On 2017-06-20 17:09, Vadim Zeitlin wrote:
> On Tue, 20 Jun 2017 16:01:08 +0000 Greg Chicares <address@hidden> wrote:
> 
> GC> On 2016-07-18 19:55, Vadim Zeitlin wrote:
> GC> > 
> GC> >  So I tried to parallelize test_coding_rules. As expected, doing it 
> turned
> GC> > out to be very simple and it took me about 30 minutes to write the code
> GC> 
> GC> I'd like to do something about calendar_date_test, because it takes
> GC> eleven seconds to run,
> 
>  This surprised me, as I've never noticed it taking so long. So I've just
> rerun it on my (6+ years old) i7-2600 Linux box and it took 3.4 seconds
> here. I might have an answer explaining why is it so much slower for you,
> even though your machine is supposed to be much faster than mine, below...

At first I thought you must be using a different compiler. But I
happen to have a native ELF version already built:

file ../build/lmi/Linux/gcc/native/calendar_date_test   
../build/lmi/Linux/gcc/native/calendar_date_test: ELF 64-bit LSB executable, 
x86-64, version 1 (GNU/Linux), dynamically linked, interpreter 
/lib64/ld-linux-x86-64.so.2, for GNU/Linux 2.6.32, 
BuildID[sha1]=49585e26624344a5864797b78faa16f9edbd9e91, not stripped

time ../build/lmi/Linux/gcc/native/calendar_date_test -a
...
.... 109927 tests succeeded

!!!! no errors detected
../build/lmi/Linux/gcc/native/calendar_date_test -a  3.96s user 0.02s system 
99% cpu 3.985 total

...so I guess the timing you report might be for gcc after all.

I'm not sure my machine is at all faster. I have two "E5-2630 v3"
CPUs, but for this measurement it wouldn't matter if I had 2^10
CPUs because we're comparing single-core performance--for which
this page:
  http://cpuboss.com/cpus/Intel-Xeon-E5-2630-v3-vs-Intel-Core-i7-2600
rates your machine 9.6, and mine 6.7 .

> GC> while no other i686 lmi unit test takes more
> GC> than six seconds...and, since I run them in parallel, if I could run
> GC> this one test in half the time, then I could run the whole unit-test
> GC> suite in half the time.
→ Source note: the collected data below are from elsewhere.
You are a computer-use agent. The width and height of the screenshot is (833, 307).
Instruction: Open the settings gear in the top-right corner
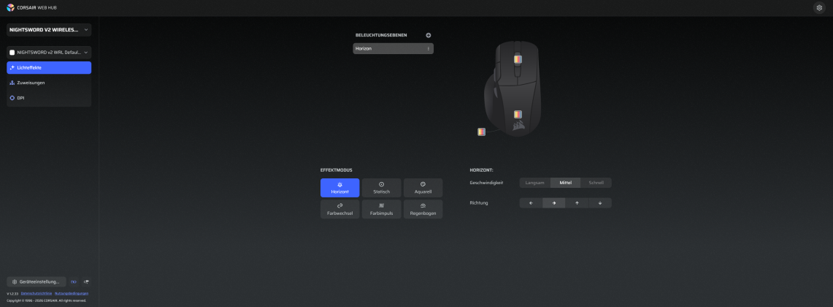(819, 7)
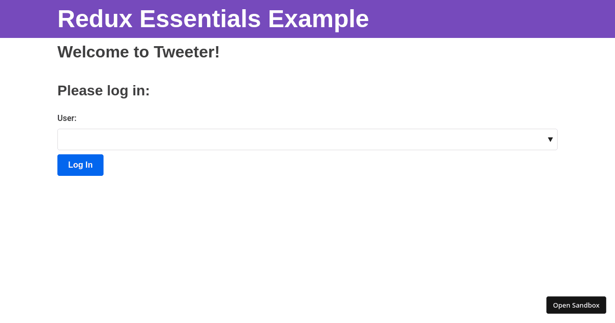Activate the blue Log In control

pos(80,165)
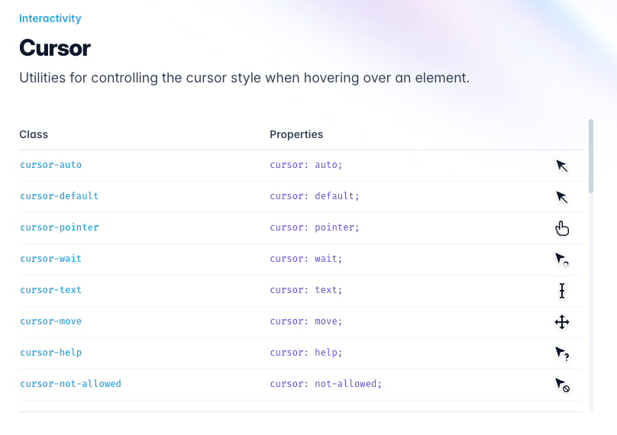Click the cursor-not-allowed class text
This screenshot has width=617, height=435.
pos(70,383)
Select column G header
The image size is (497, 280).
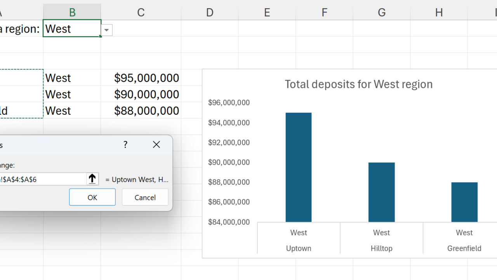coord(382,12)
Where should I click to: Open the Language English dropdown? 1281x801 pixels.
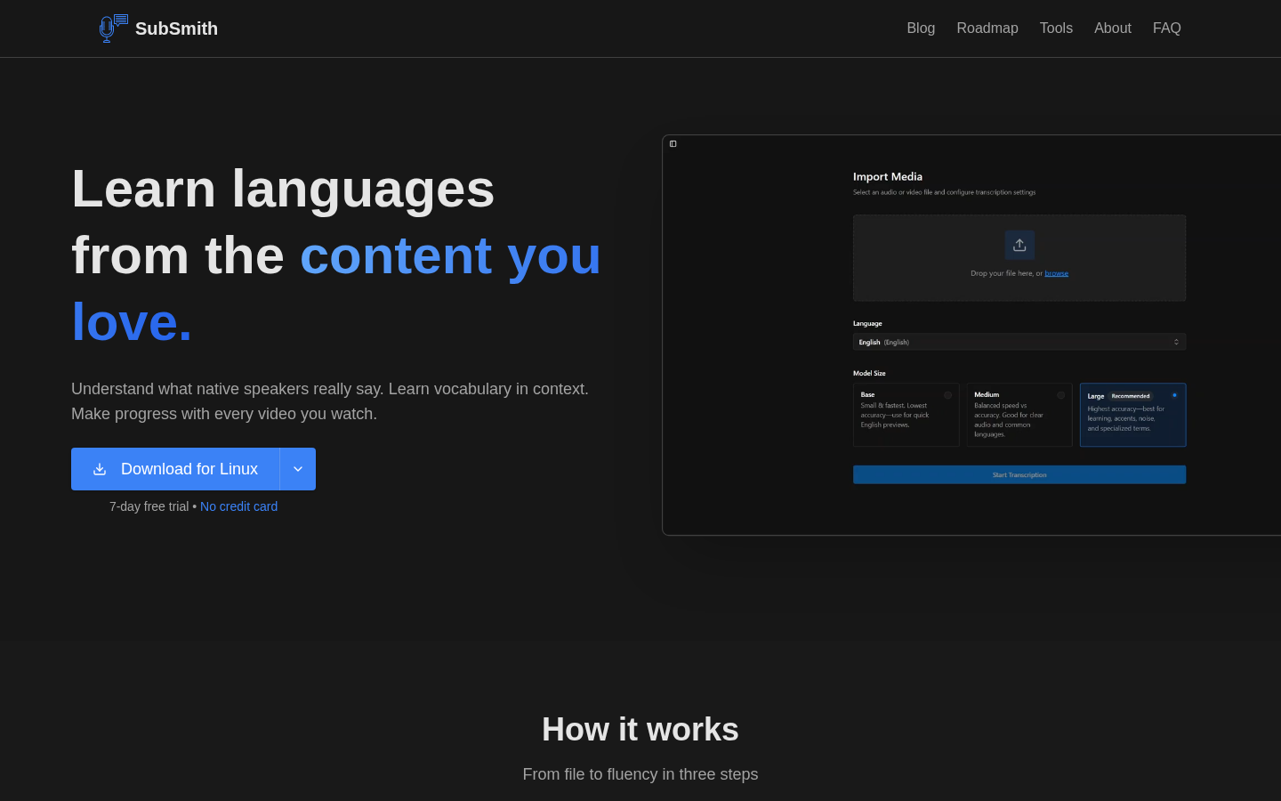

I'm considering two approaches, and it seems
> GC> like one must be far better than the other, but I'm not sure which
> GC> is which, and hope you have a clearer opinion than I.
> 
>  If there is one thing I've never lacked, it's clear, strong (and some
> would say mistaken) opinions about a lot of things. And in this case I
> definitely have one: I prefer (1). But see below.

Thanks. Option (2) seemed so 1990s.

> GC> This would be my first attempt at writing multithreaded code
> GC> myself, so it has great educational value.
> 
>  I started writing that I was afraid it was too simple for this and even
> wrote some trivial code parallelizing this test, here it is with "-w" diff
> option to suppress changes in indentation that would normally go with it:

[...quoting just one part to highlight how easy it is...]
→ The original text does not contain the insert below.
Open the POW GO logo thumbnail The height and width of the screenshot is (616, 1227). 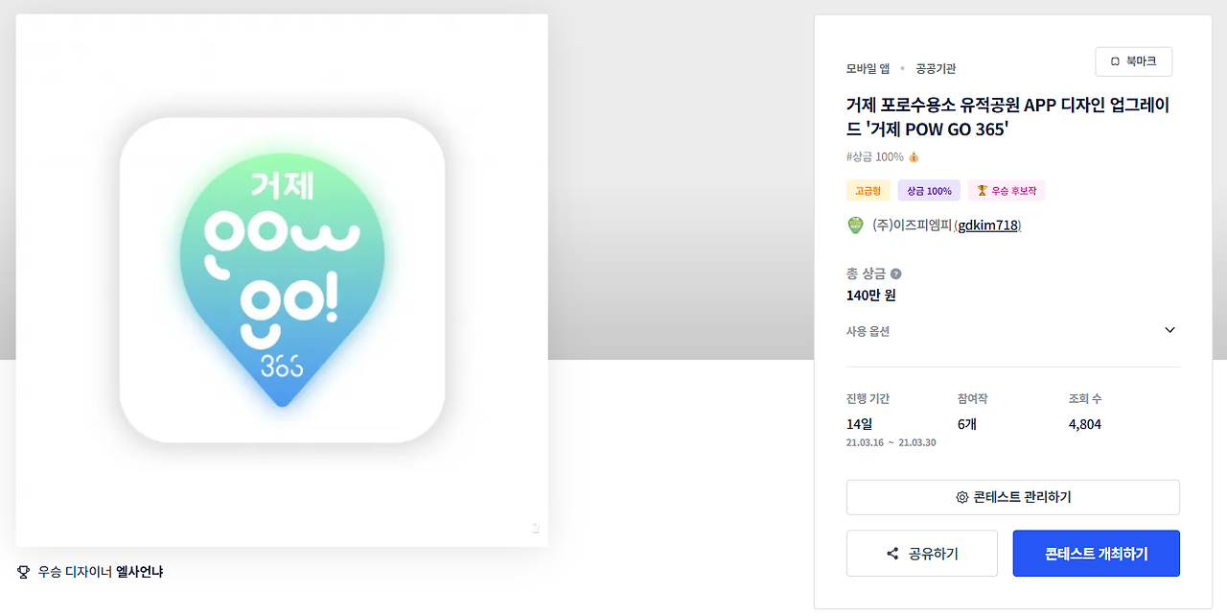(282, 280)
> +        std::thread t2([]()
> +            {
>              TestBirthdateLimitsExhaustively(oe_age_last_birthday);
> +            });

>  As you can see, the code is indeed trivial and it even compiled from the
> first try.

That's very cool. Thanks.

>  Unfortunately, it doesn't work and it took me slightly longer to find out
> why does it crash when I run it. It turns out, that test code calls
> {min,max}imum_birthdate(), which calls birthdate_limit::operator(), which
> calls decimal_root() which outputs some (debugging?) messages to the
> provided iteration_stream which is by default just null_stream(). And
> null_stream() returns a reference to a static object, which ends up being
> used from multiple threads at once -- hence the crash. I'm not sure what
> would be the best way to fix it properly, for now I've simply commented out
> the use of this stream. And I also had to apply another fix to suppress the
> last error from thread sanitizer (how did we live without it before?):
> ---------------------------------- >8 --------------------------------------
> diff --git a/test_main.cpp b/test_main.cpp
> index dca5894b3..79e4cc5b4 100644
> --- a/test_main.cpp
> +++ b/test_main.cpp
> @@ -63,6 +63,7 @@
>  #include "miscellany.hpp"               // stifle_warning_for_unused_value()
>  #include "test_tools.hpp"
> 
> +#include <atomic>
>  #include <iostream>
>  #include <ostream>
>  #include <regex>
> @@ -75,8 +76,8 @@
>  {
>    namespace test
>    {
> -    int test_tools_errors = 0;  // Count of errors detected.
> -    int test_tools_successes = 0;  // Count of successful tests.
> +    std::atomic<int> test_tools_errors{0};  // Count of errors detected.
> +    std::atomic<int> test_tools_successes{0};  // Count of successful tests.
> 
>      class test_tools_exception : public std::runtime_error
>      {
> ---------------------------------- >8 --------------------------------------
> which, I think, is pretty self-explanatory: if we run tests from more than
> one thread, we can't increment test_tools_xxx variables if they're plain
> ints, so we need to either use a mutex around them or, simpler and more
> efficiently, make them atomic.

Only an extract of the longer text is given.